The finite earth argument is interesting, whilst we are the biggest danger to the biosphere in the short run, we are also the biggest hope. In the long run the biosphere will sort itself out after we are out of the picture.
Taking this argument a little further, we may be the only hope for an intelligent civilisation from this planet. We have taken all of the easy energy resources; which take millions of years to regenerate; so any intelligent civilisation that follows after us will not have the luxury of cheap abundant energy.
So we either sort our shit out, become space faring, and move on with the next phase of the human experiment, or the likelihood of intelligence leaving earth is quite low.

We could, reduce ourselves content to "save" the earth and exist here in perpetuity, but I don't really see that happening. There will always be those that dream and strive, if humans still exist in 10,000 years they will be spacefaring.

[–] theneverfox@pawb.social 4 points 6 months ago

In our current economic system? Absolutely, declining population is a huge problem.

As far as physics? The world doesn't care about imaginary human numbers. Production continues to soar through the roof

We made all of this up. At any point, we could say "hey, this is a dumb game that's making people suffer, let's figure out something else"
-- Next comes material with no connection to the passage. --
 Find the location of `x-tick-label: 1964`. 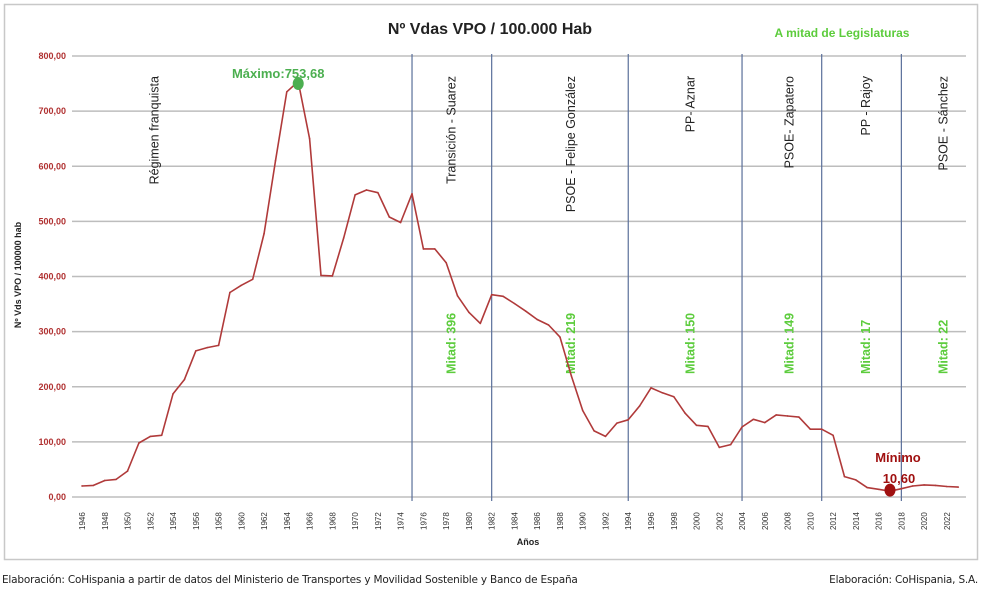

x-tick-label: 1964 is located at coordinates (288, 521).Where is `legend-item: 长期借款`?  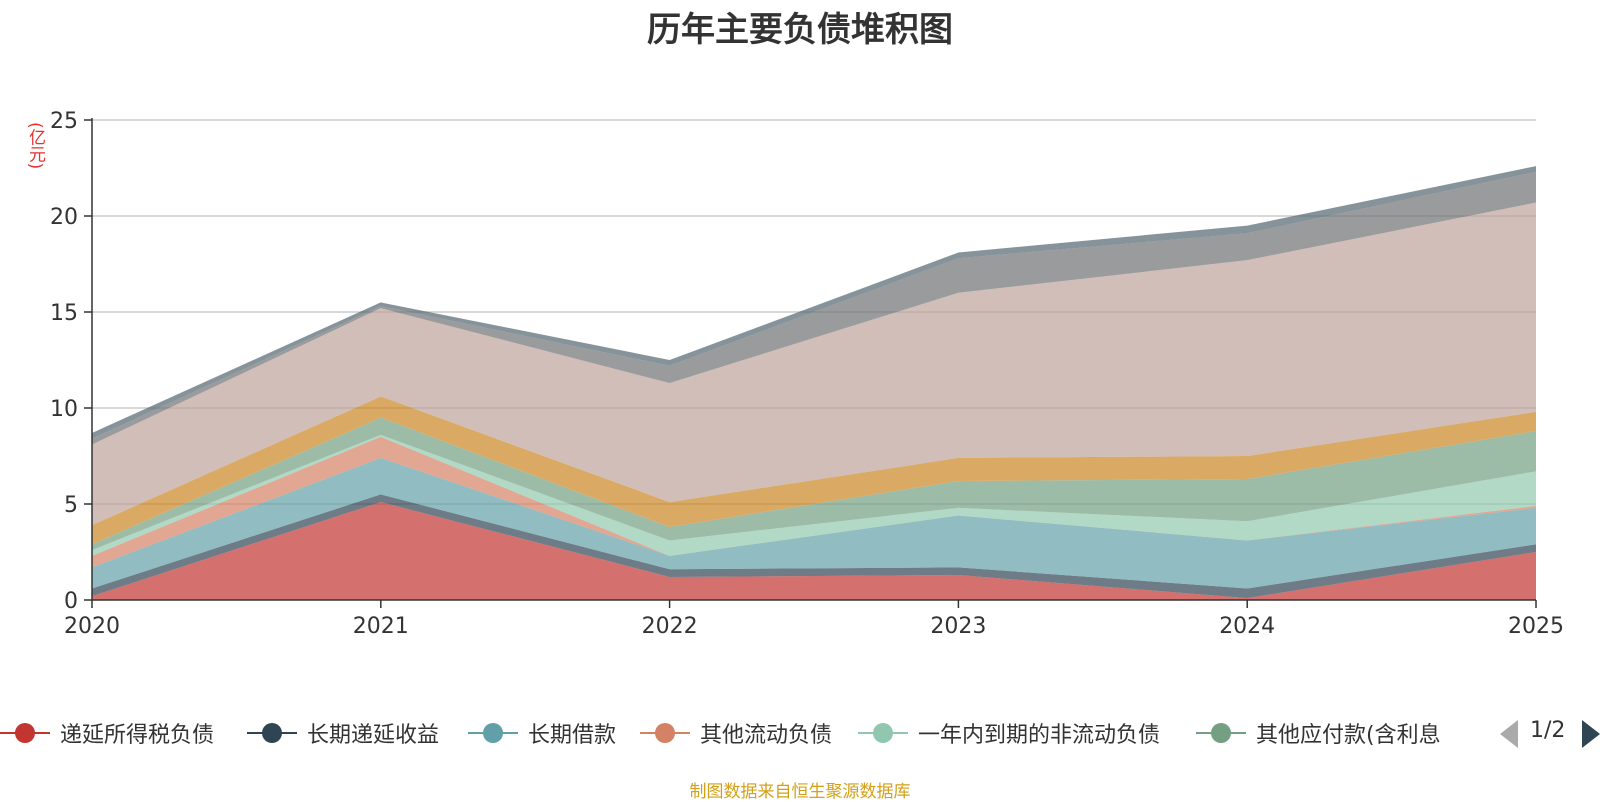
legend-item: 长期借款 is located at coordinates (542, 733).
Japan's population has been in decline since about 2005 and they haven't exploded in a fireball yet.

I think neo nataliam started as a very extreme view. I didn't think it was quite as sarcastic as A Modest Proposal, but it has the same vibe to me. I'd be suspicious of anyone talking it seriously at face value. Maybe they aren't being malicious, but they're at least unsophisticated.

[–] HurlingDurling@lemmy.world 2 points 6 months ago
[–] LoveSausage@lemmy.ml 2 points 6 months ago* (last edited 6 months ago)

Not that I am a huge fan of him in general but you should watch this. Also there is no debt that's not imaginary. https://www.youtube.com/watch?v=fTznEIZRkLg&t=28 It is not strange that relatively rich people have fewer child than poor people. Rich people don't need a buffer for kids dying and being providers at your old age. The answer to population growth is obvious and anyone arguin anything else is speaking in their own interest. Equality in lifestandard, money and life.

[–] shinigamiookamiryuu@lemm.ee 1 points 6 months ago

To my current understanding (especially of whatever economy we speak of), that depends on if there's hyperinflation (have less children?), hypershrinkflation or whatever it's called (pump out those wee babs?), or hyperstagflation (akin to the first thing?). In a world where the ratio between people and money is equal to having less, I never understood why there is no "human standard/factor" in the "gold standard" sense, though then again these are the same people who insist on unchecked social incentive.